Community nurse pressed farmer husband’s tractor into service to reach patients in blizzard conditions
Children’s community nurse Charlotte Perry-Warnes did not let heavy snow stop her making home visits
A determined community nurse pressed her husband’s tractor into service to get through heavy snow and reach her young patients.
Charlotte Perry-Warnes, a children’s community nurse at Norfolk Community Health and Care NHS Trust, battled tretcherous road conditions to keep her appointments last week.
Travelling to patients in adverse weather conditions
‘I live in north Norfolk, which seemed to be one of most hard-hit places. It was very windy with lots of snow still falling, so quite blizzardy conditions,’ she said.
‘One road I went down was shut completely and there was a car buried among the snow. All you could see was its roof.’
Ms Perry-Warnes can drive a tractor but on this occasion, her farmer husband Jamie offered to take the wheel.
‘Staff continue to step up in extraordinary ways’
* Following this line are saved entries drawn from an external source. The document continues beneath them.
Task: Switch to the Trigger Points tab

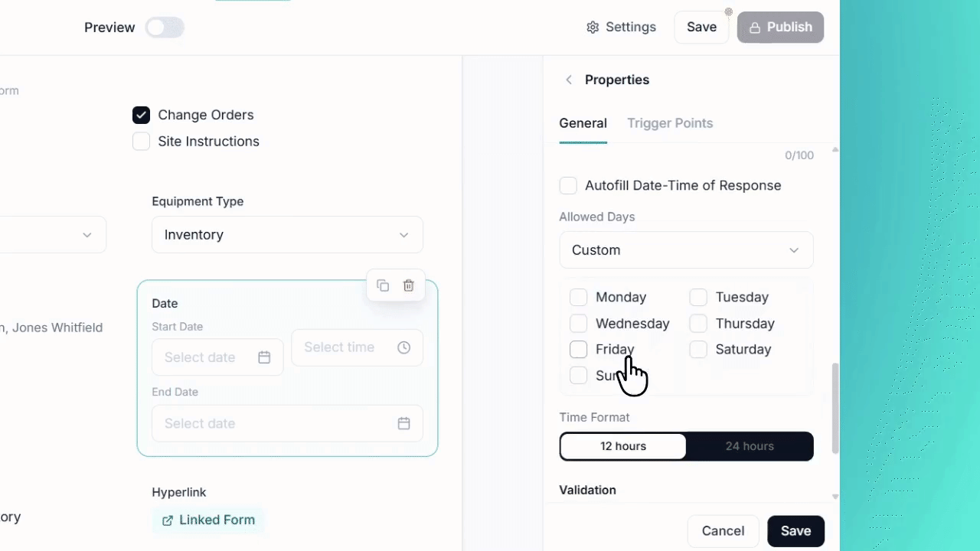Action: point(670,123)
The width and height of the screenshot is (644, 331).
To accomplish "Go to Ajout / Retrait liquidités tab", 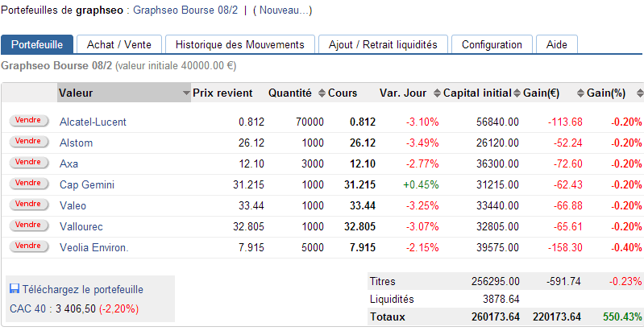I will (x=383, y=44).
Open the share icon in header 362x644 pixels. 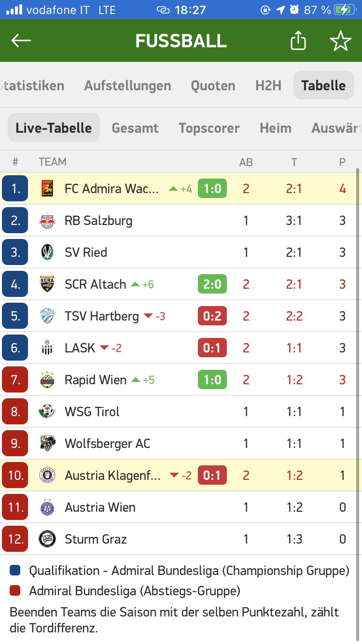pyautogui.click(x=298, y=41)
Josie Spencer, chief executive, Norfolk Community Health and Care NHS Trust
‘My husband said he’d drive because the conditions were so bad,’ she said.
Families’ relief at nurse’s visit, in spite of difficult road conditions
The JCB Fastrac is normally used to transport pigs in a trailer.
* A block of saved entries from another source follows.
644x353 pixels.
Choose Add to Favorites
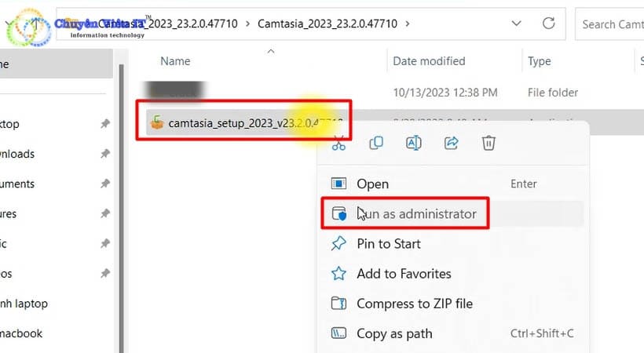coord(404,274)
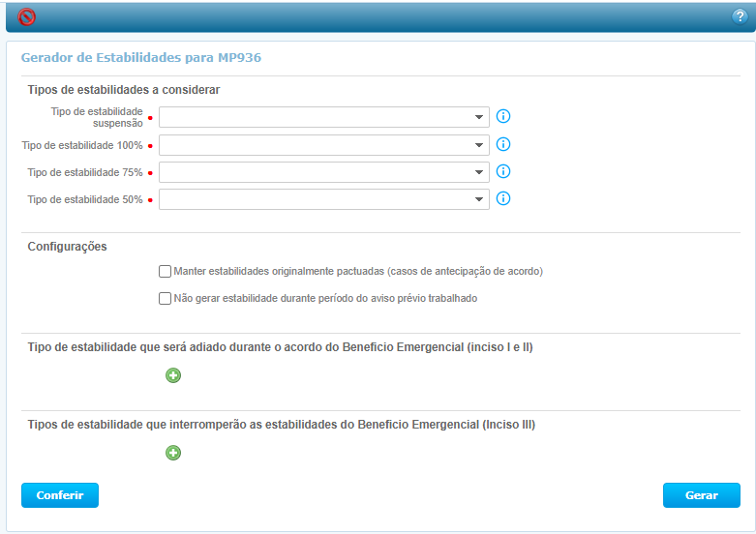Open info icon next to Tipo de estabilidade 50%
This screenshot has width=756, height=534.
(503, 199)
It was the first time Ms Perry-Warnes had used a tractor to do her rounds and her patients were surprised and delighted to see her.
‘They were all really shocked. One was a two-year-old whose first word was tractor, so she loved it. She was too unwell to come outside but looked out of the window,’ she said.
‘One of the mums cried because she thought she was going to have to try and get to the hospital.’
Dealing with difficult travel conditions as well as the COVID-19 pandemic
Trust chief executive Josie Spencer said Ms Perry-Warnes was an example of how staff ‘continue to step up in extraordinary ways’ during the COVID-19 crisis.
‘We are incredibly proud of Charlotte, who faced the unprecedented challenge of snow during a pandemic with an innovative way to reach her patients,’ she said.
RCN England director Mike Adams said he wanted to thank ‘everyone in the nursing family who has not let bad weather get between them and their patients’.